Grandpa (me) extending the silver screen into position, and forgetting how it snaps into place, followed by Grandpa speaking in a foreign language.
The sound of a high speed fan.
The distinct smell of overheated wiring and burnt electrical windings circulating throughout the room.
The sound of gears and levers shuffling another slide behind the lens.
The silhouette of a small human on the screen, followed by . . . That's me! That's me! That's me!
Grandma laughing, and Grandpa saying . . . "How the hell did that slide get in there!"
The blinding light that comes after the last slide in this carousel has been shown.
The occasional loud "POP!" and everything goes dark, followed by Grandpa using words in a foreign language, again.
:-) I do love slides.
I have exposed about ten rolls of ELITE Chrome 100 this year. It only costs about $5 per roll to have them developed and mounted here locally. For family snap-shots and the memories that accompany them, it's worth every penny.
Great story Dann !
My aunt showed me pictures from her 1972 study abroad trip to Europe, and fortunately she shot the majority on Kodachrome. There's nothing like seeing people in your family when they were your current age, and wondering where you'll be when you're they're age.
All told, it is the greatest way to view pictures from a roll of film. It becomes a "show", and where else are you going to see your own pictures that big, and in such vibrant beautiful colors?
I rarely shoot color now but years ago I did use transparency film for some people pictures. It should be no different than using other film. It would have less exposure latitude than print film. As with other color films the color temperature of the light could have a noticeable effect. Dare I say here it probably would be easier than color negative film color-wise to scan if you were so inclined.

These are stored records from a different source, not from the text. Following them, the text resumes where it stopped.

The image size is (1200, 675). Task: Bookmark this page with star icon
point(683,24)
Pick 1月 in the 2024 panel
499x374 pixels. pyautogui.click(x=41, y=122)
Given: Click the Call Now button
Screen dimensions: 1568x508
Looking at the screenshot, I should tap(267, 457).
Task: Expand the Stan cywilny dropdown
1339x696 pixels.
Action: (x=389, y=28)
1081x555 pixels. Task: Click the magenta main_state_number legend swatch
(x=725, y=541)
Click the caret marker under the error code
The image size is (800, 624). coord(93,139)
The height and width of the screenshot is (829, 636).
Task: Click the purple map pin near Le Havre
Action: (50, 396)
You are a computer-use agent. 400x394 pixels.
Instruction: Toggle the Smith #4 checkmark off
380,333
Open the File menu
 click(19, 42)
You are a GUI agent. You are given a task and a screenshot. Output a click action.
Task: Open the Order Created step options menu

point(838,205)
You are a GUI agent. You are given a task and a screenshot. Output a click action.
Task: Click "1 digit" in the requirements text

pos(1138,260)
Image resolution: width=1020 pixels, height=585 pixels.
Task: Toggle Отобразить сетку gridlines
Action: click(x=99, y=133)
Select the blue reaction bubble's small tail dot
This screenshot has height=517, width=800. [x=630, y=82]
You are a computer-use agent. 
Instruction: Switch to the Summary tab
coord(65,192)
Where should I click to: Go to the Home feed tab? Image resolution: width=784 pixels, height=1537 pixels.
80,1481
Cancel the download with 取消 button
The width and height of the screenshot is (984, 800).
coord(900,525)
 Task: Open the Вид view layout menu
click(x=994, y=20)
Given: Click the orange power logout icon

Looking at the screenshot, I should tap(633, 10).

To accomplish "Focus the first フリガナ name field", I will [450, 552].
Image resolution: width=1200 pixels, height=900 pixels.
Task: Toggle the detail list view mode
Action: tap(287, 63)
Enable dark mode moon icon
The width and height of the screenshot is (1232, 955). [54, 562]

I cracked off a few pictures of my neighbors about 30 minutes ago on some E100VS. I just dropped it off to get developed and will see hopefully later today or tomorrow what happens.
Kodak E100G is my favorite film for people, reversal or negative. I like the results with Kodak Elite Chrome and Provia as well but just not as well as E100G. http://www.lamarlamb.com/People/Laur...47219617_te2mn
I shoot transparencies when I want to push and pull color film, for the most part.
For portraits, I don't really shoot transparencies, since when I shoot people on film, I generally intend to make type C prints. Usually if I do shoot portraits on transparency film, it is because the transparency is somehow part of the intended presentation (backlit). That usually means at least 6x7 format, but more likely sheet film. I've done portrait "sculptures" on more than one occasion, but it is not common. it is almost always negative film.
Fashion and other products, OTOH, are great with transparency film IMO, because it lets you view and select the images directly, with the characteristics of the film you chose clearly visible. Since I don't often intend to make type C prints from fashion or prouct pix, but will have them scanned in the end, this is a preferable "workflow" to me. Transparencies give you a pretty good idea of what the final product will look like without having to print or scan first. In the cases I do shoot film instead of digital for this subject matter, it is to obtain higher quality than small format digital can offer. That is not needed all that often.
Now, if I shot fashion and still lifes for my own "artistic" uses, I'd probably want the final product to be type C prints, so I'd shoot negative film. But I do not often shoot these things for my own purposes. Shooting them for other people, if it is film at all, it is usually transparencies.
So I just got back and looked over my film, the E100G is definaylu less contrasty, and has more realistic color. The E100VS looks very vibrant and the couple portraits I did with it look amazing on a light table! They had very even light since they were in open shade, and the high contrast just worked perfect for the flat lighting. I'll post them up on here when I get them scanned for sure! What really surprised me was despite them being in the shade, the color isn't very blue. LOVE IT.
The color may not look that blue, but I can pretty much guarantee you that would like them even more if they had been filtered (assuming neutrality is your goal). At the very least, I'd recommend one of the 81 series filters when shooting in light open shade. In deep shade, I would go for the full-on 85 filter, and also keep an 82 series filter in your bag to cool that off a bit if desired.
I'll echo those who like E100G. It's become my favorite color film for any time 100 is fast enough. Lovely stuff, including for portraits, lovely enough that it sorely tempts me to order up some Ilfochrome again, high price or not.